Keith Havens gave you great advice -- read his answer and make an appointment to see an attorney promptly. If you have any bank accoutns on which you are a joint owner with your husband, you may wish to withdraw at least half of that money and deposit it safely in an account in your own sole name. This may be the only way you can hire an attorney, secure for yourself another place to live if necessary, etc. If that attorney was so ignorant of the law that he truly said that he was representing both you and your husband, and met with you to give you advice, then perhaps he also wrote an agreement that is so full of erors and ineffective provisions about your waiver of property rights, that it may be deemed void by the court. If you cannot afford to hire an attorney, see if you can get advice and information from a family pro se or pro bono project or self-help clinic at your local county circuit court house. if you have a custody hearing in ocurt to decide with whom the children will live or how they will be financially supported, the court must always do whatis best fro the children and will disregard any agreement terms that are not in the children's best interest.

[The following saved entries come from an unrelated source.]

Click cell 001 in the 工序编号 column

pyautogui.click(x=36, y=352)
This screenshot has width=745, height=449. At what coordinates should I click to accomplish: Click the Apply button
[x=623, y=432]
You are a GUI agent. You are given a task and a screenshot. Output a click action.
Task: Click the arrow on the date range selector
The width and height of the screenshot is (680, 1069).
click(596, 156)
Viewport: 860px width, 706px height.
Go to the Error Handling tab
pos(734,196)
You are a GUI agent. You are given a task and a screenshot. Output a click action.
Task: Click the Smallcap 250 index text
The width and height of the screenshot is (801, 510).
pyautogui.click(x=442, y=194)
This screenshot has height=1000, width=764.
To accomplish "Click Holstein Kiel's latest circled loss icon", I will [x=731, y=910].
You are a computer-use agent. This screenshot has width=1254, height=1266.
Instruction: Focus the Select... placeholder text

You need to speak with an attorney and show him/her the contract you signed. Mr. Havens and Ms. LoPiano are correct that the Agreement may be unenforceable for a few very important reasons (you had no attorney, unclear who the attorney was representing, you didn't have enough information, the outcome is unconscionable, etc.) and that the child provisions (custody, visitation, and child support) are always modifiable. Further, if your children are teenagers then their wishes will be heavily considered by the Court when the Judge considers all the facts to arrive at a decision that is in the children's best interests.
It is unclear whether or not there is an existing case filed with the Court but it seems that you should do that as soon as possible while your attorney tries to come to a settlement with your husband and his attorney. Finally, if you are still living with your husband you will need to speak with a lawyer to determine if you are eligible for a divorce at this time and if not you will need to know what needs to be done to begin that process.